I'm having trouble getting a back trace for a crash on a Raspberry Pi 3 dev-board (RPI3). The RPI3 is a low-end ARMv8 with a Broadcom SoC, with CRC32 extensions, but without Crypto extensions.
The program is the test suite for the Botan Crypto and TLS C++ library. The program was built with the following flags. The --debug-mode means the program was built with symbols (-g) and without optimizations (no -O).
./configure.py --cc=gcc --debug-mode --cpu=armv8-a --cc-abi-flags="-march=armv8-a+crc \
-mtune=cortex-a53 -mfpu=neon-fp-armv8 -mfloat-abi=hard -fno-omit-frame-pointer"
Attempting to get a back trace on a SIGABRT results in the following:
...
DLIES XOR ran 12 tests all ok
[New Thread 0x765bf450 (LWP 3674)]
pure virtual method called
terminate called without an active exception
Thread 2 "botan-test" received signal SIGABRT, Aborted.
[Switching to Thread 0x765bf450 (LWP 3674)]
0x765fef70 in raise () from /lib/arm-linux-gnueabihf/libc.so.6
(gdb) bt full
#0 0x765fef70 in raise () from /lib/arm-linux-gnueabihf/libc.so.6
No symbol table info available.
#1 0x76600324 in abort () from /lib/arm-linux-gnueabihf/libc.so.6
No symbol table info available.
#2 0x00000020 in ?? ()
No symbol table info available.
Backtrace stopped: previous frame identical to this frame (corrupt stack?)
libc6-dev is installed. I understand FP is the frame pointer (R11), SP is the stack register (R13), LR is the link register (R14) and PC is the program counter (R15). I'm not clear if the above message from GDB means R11 or R14 is corrupt, or if something else is going on.

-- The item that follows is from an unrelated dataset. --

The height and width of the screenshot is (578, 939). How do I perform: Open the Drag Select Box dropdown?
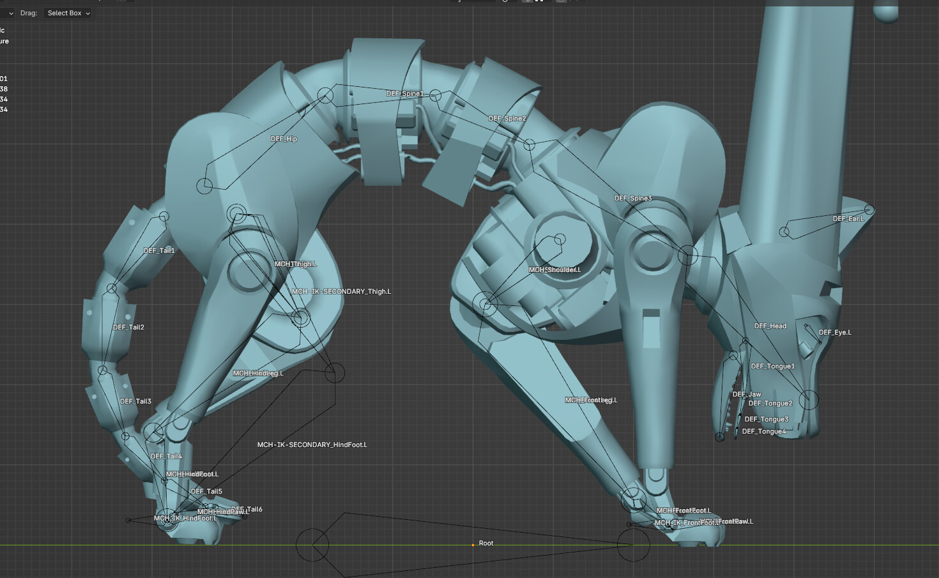pos(68,13)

How do I recover the frame pointer for broken back trace and restart the back trace prior to the corruption?
According to artless_noise at ARM: link register and frame pointer, the basic frame layout is:
fp[-0] saved pc, where we stored this frame.

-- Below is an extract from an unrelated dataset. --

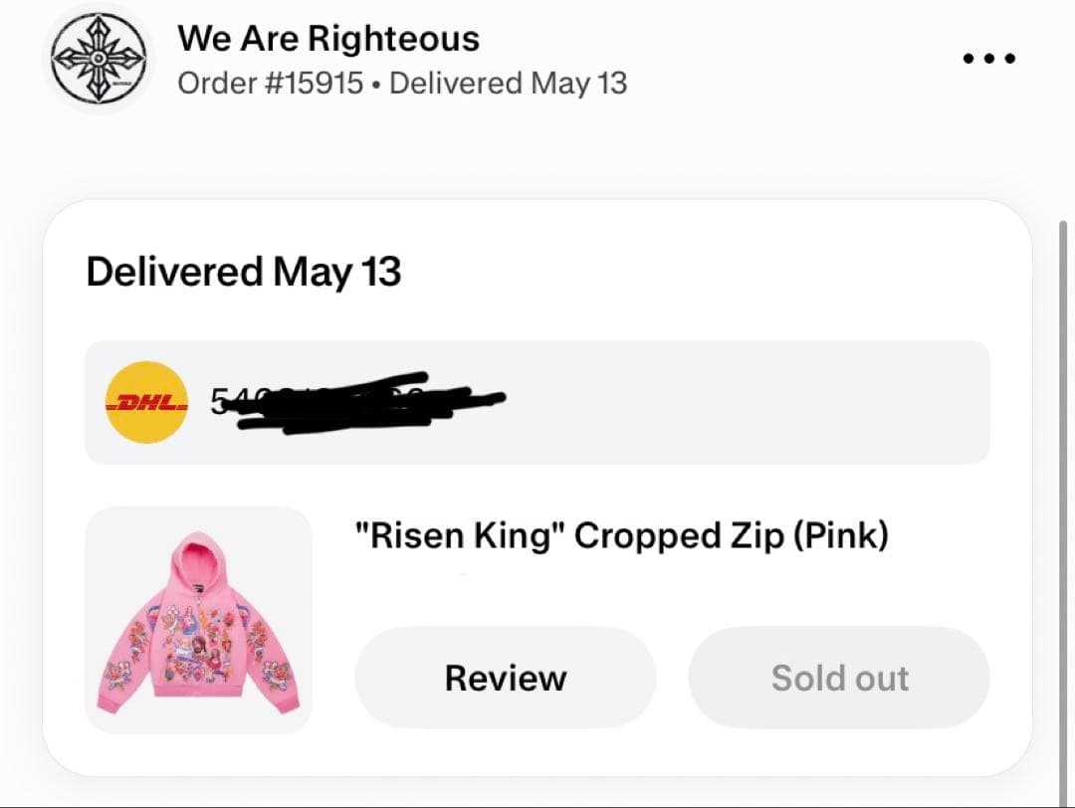
Task: Click the yellow DHL carrier logo
Action: (x=147, y=402)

fp[-1] saved lr, the return address for this function.
fp[-2] previous sp, before this function eats stack.
fp[-3] previous fp, the last stack frame.
many optional registers...
I don't know how to (1) spot a good frame pointer, (2) glue things together and (3) restart the back trace.

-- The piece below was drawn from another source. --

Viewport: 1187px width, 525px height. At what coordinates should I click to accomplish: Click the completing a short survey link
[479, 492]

The OS is 32-bit Raspbian, which may have something to do with the issue because it was built for ARMv7 with hard floats.
As far as I know, there's nothing stopping a program from using ARMv8 instructions in this configuration. In fact, other test programs are running fine in a similar configuration. But I don't rule out an ABI problem that did not surface under the other test programs.